A Justiça do Trabalho de Porto Alegre reconheceu a existência de nexo causal entre as moléstias apresentadas e o trabalho executado por uma repositora de mercadorias da Unilever e condenou a empresa ao pagamento de indenização por danos morais no valor de R$ 30 mil. No processo, conduzido pelo escritório Furtado Advogados, diante da redução de sua capacidade laboral, a autora receberá também uma pensão mensal vitalícia, equivalente a 12,5% do valor da remuneração recebida, em parcela única, a título de reparação por danos materiais.

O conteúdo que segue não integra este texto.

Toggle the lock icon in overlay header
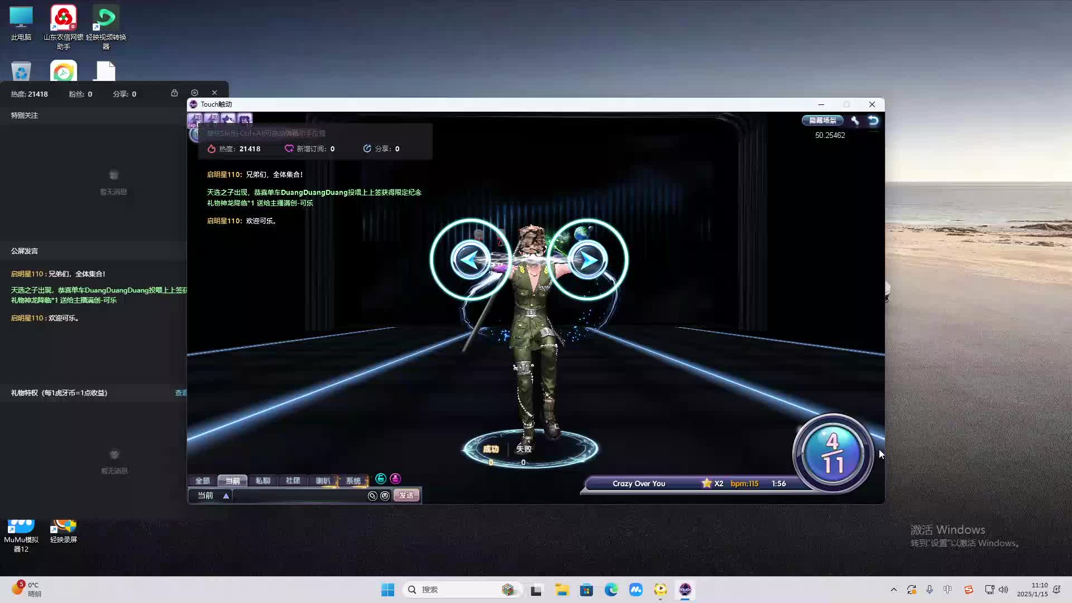1072x603 pixels. pos(174,93)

Conforme a reclamante, em face das atividades exercidas em favor da empregadora, as quais exigiam movimentos repetitivos de agachamento e suspensão de caixas no deslocamento do depósito até a frente de loja ou mesmo das docas até o depósito, bem como puxar pallets, acabou sendo acometida de epicondilite lateral e síndrome do túnel do carpo.

A perícia realizada confirmou as patologias alegadas pela trabalhadora. De acordo com o perito, “os elementos Médicos disponíveis permitem admitir nexo de causalidade entre as alterações clínicas observadas e causa laborativa e constitucional supervenientes, e associadas determinantes do diagnóstico estabelecido de Epicondilite e Síndrome do Túnel do Carpo”. O laudo também apontou que “o risco ambiental e/ou da função desempenhada ocorreram de modo suficientemente capaz de provocar o dano identificado ao ultrapassar a resistência biológica das estruturas exigidas por postura inadequadas e riscos biomecânicos como aplicação de força e/ou repetição em suas atividades”.

Para a juíza Patricia Iannini dos Santos, da 30ª Vara do Trabalho de Porto Alegre, restou comprovada a existência de nexo causal entre as moléstias e o labor desenvolvido. Tais lesões poderiam ter sido evitadas com medidas de prevenção de riscos ocupacionais, fiscalização acerca do modo de cumprimento das tarefas pela autora, além da observância de normas de segurança e higiene do trabalho por parte da ré.

No entendimento da magistrada, mesmo que a reclamante não tenha ficado incapacitada para laborar, houve redução em sua capacidade laboral. Neste contexto, a julgadora reconheceu que ela faz jus uma pensão mensal vitalícia, equivalente a 12,5% do valor da remuneração recebida, em parcela única, a título de indenização por danos materiais, bem como de reparação de R$ 30 mil por danos morais.

Processo nº: 0022689-87.2015.5.04.0030. Da decisão, cabe recurso.